Opossom – Electric Hawaii

Oh, We’re Going to a Hukilau

Here’s an exercise: close your eyes, turn up Opposom’s debut Electric Hawaii, and try to guess what era of music you’ve stumbled into, much less how many musicians it took to get there. Chances are you’ll guess closer to the contemporary psychedelic, dissonant indie pop yielded from the likes of  Animal Collective and of Montreal, but still assume a boatload of instrumentalists signed on for this Polyphonic Spree-esque endeavor. Oppossom is really composed of one man: (not a marsupial, sorry) Kody Nielson. The Mint Chicks frontman and brother of Unkown Mortal Orchestra’s Ruban Nielson, has made an album as lush in soundscape and expansive in scope as it gets for a one-man bedroom pop record, threatening to overtake the whole house if you let it.

While not exactly the revelatory magic of those that came before, Electic Hawaii is a great addition to your psychedelic retro record collection. “Fly” kicks up the baroque pop groove, with Peter, Bjorn, and John minimalist drums and ultra-catchy chorus that really does make you feel like you’re flying, resolving ultimately to fall to the next verse, and so on and so forth. The album’s a pretty short listen but that aforementioned get-up-and-go percussion style does get old, though it does tend to complement almost every song. Singles have been clearly chosen in this record, with “Blue Meanies” acting as another easily accessible, bubbly track.
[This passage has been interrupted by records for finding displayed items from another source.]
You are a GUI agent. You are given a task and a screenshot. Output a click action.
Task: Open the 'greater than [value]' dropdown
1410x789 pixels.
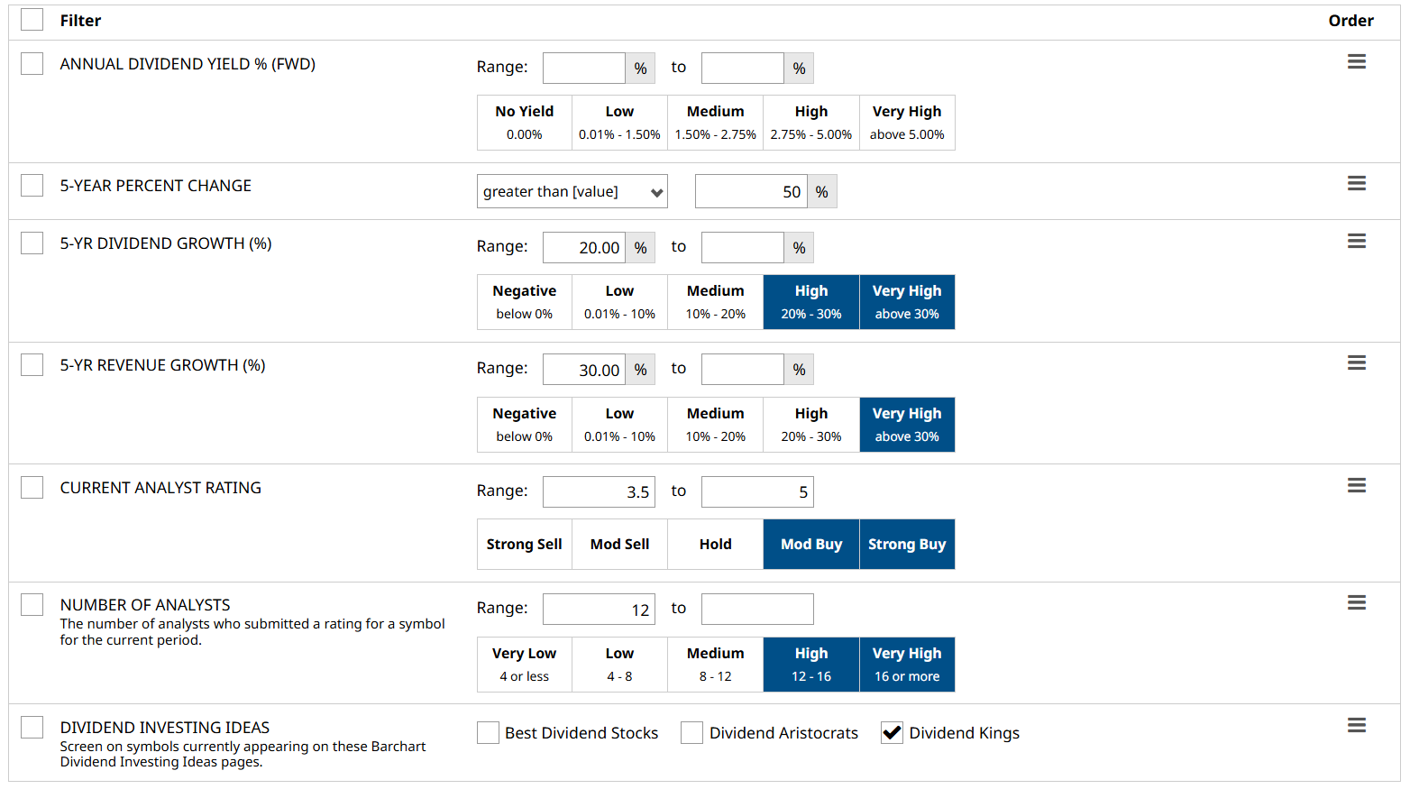pos(572,192)
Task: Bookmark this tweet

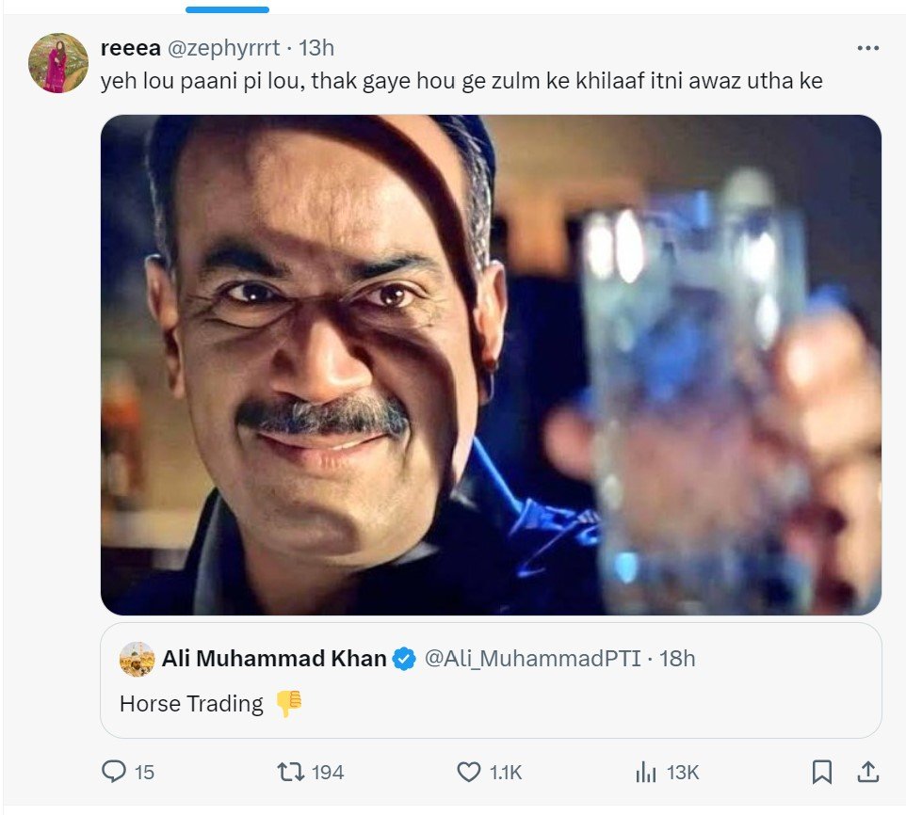Action: [x=821, y=773]
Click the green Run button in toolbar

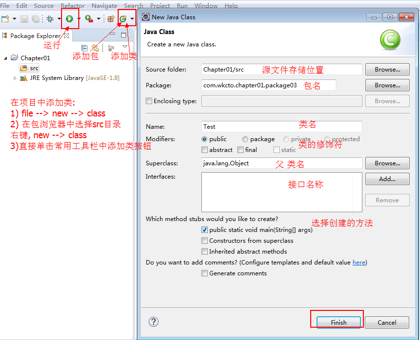coord(69,19)
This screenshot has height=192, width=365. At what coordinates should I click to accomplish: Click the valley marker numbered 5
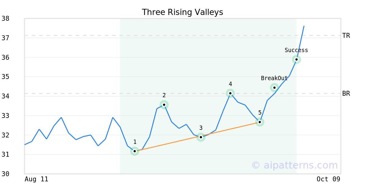point(260,122)
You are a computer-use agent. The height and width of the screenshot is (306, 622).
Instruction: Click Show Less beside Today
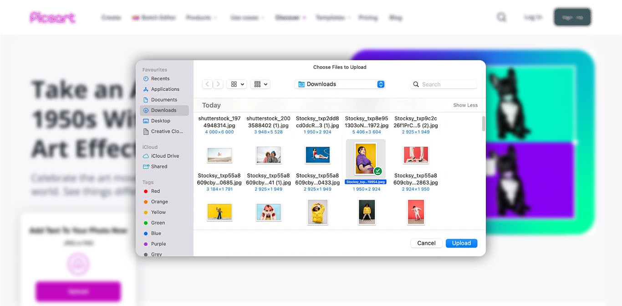[x=465, y=105]
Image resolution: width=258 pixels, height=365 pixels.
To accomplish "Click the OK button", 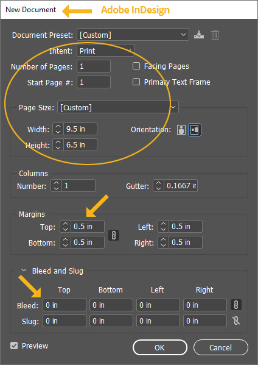I will coord(160,347).
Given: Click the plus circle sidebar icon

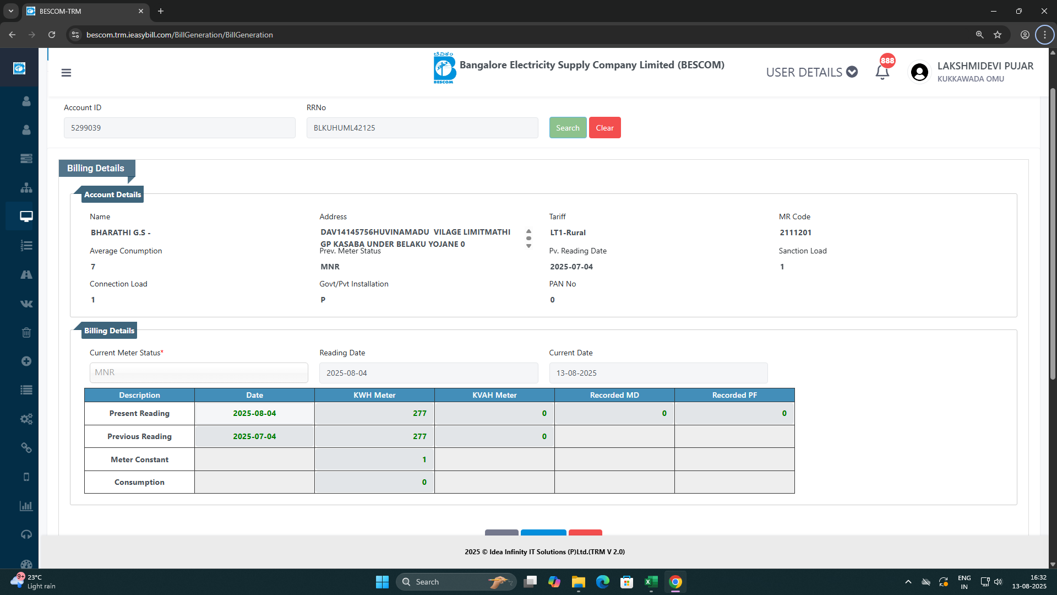Looking at the screenshot, I should [x=26, y=361].
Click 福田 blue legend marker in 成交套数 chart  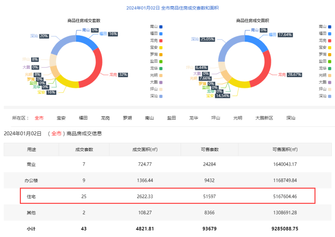coord(161,34)
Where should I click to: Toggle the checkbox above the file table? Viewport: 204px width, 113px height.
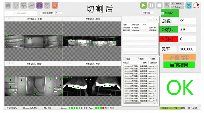click(141, 13)
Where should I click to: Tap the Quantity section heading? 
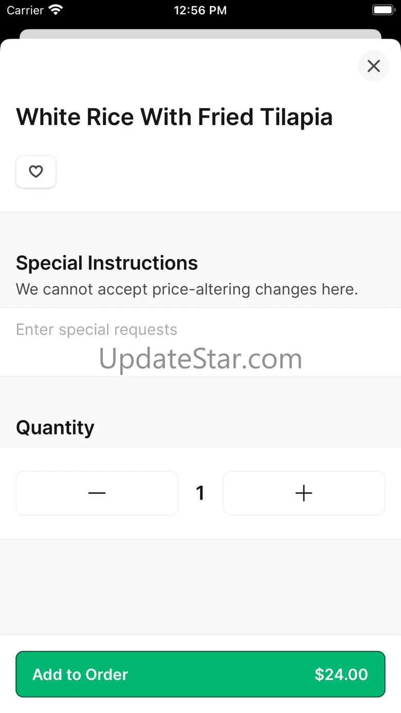pos(55,427)
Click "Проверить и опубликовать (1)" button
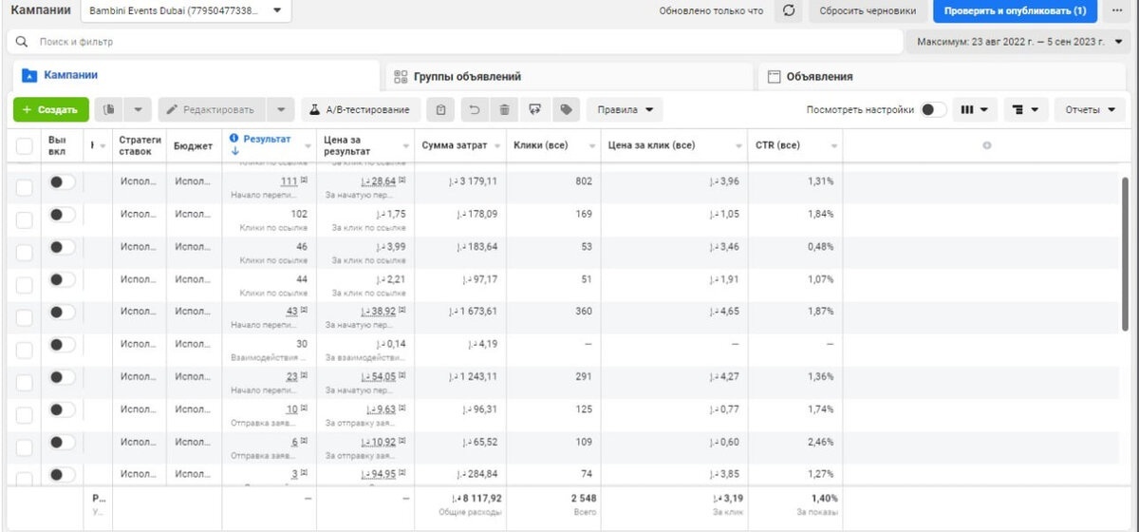The width and height of the screenshot is (1139, 532). pyautogui.click(x=1015, y=11)
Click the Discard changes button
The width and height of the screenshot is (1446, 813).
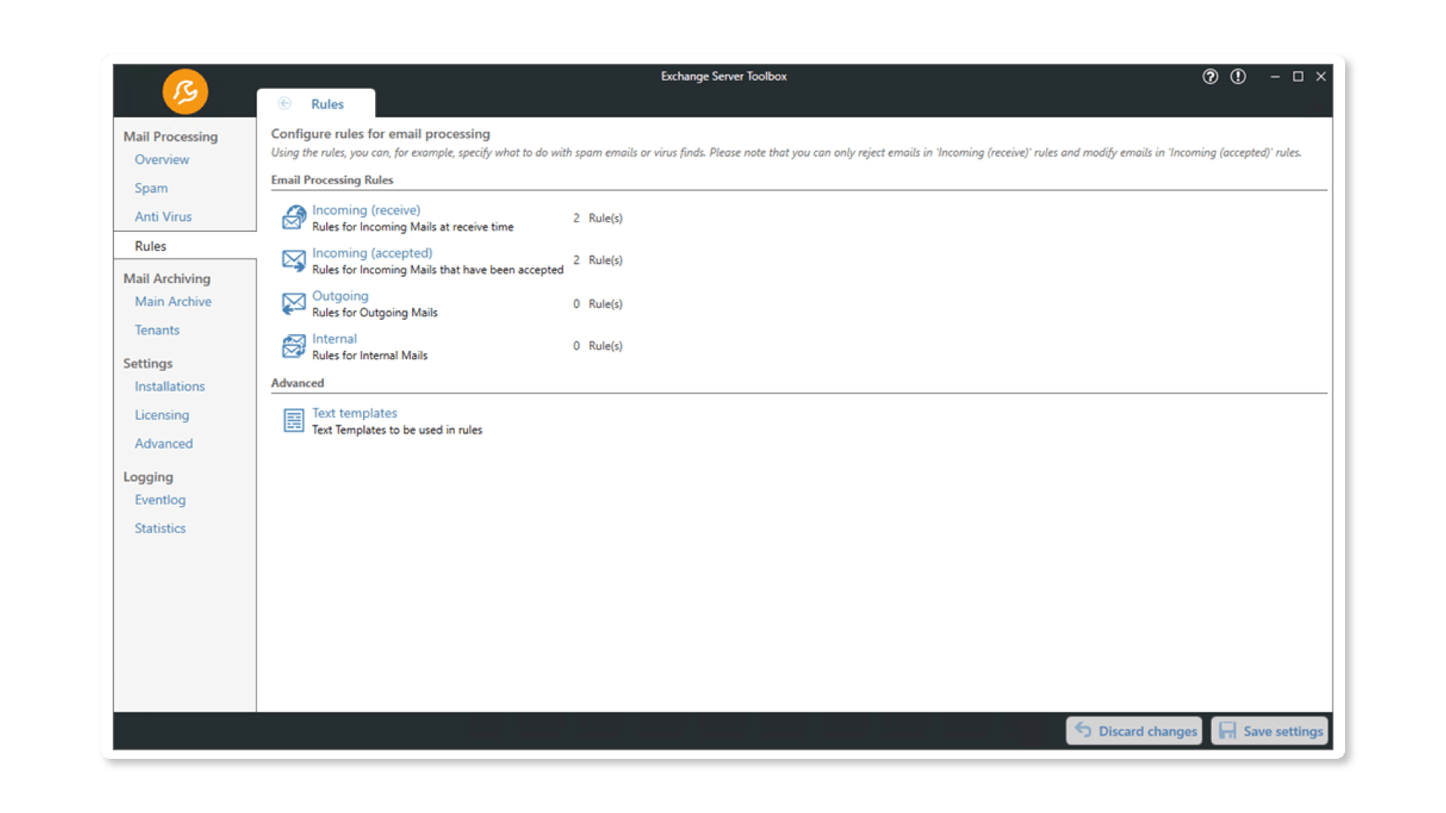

The album’s eponymous track isn’t much of anything but an intro to “Outer Space”; think what The Shins’ “Pam Berry” does for “Phantom Limb” on Wincing The Night Away, only in much shorter of order. “Outer Space” is polished to the point of overwhelming. The initial hook following that almost cacophonous organ and vocal harmony seems better suited for an Apple commercial than sandwiched in this erratic acid trip of a song. The slow-going shoegaze of “Inhaler Song” leaves the listener thinking this may be the next step for Oppossom after the breakneck energy of the other tracks tucker him out. Vocals sluice towards a fuzzed out bridge, while a morose piano carries it all to quiet, calm, end.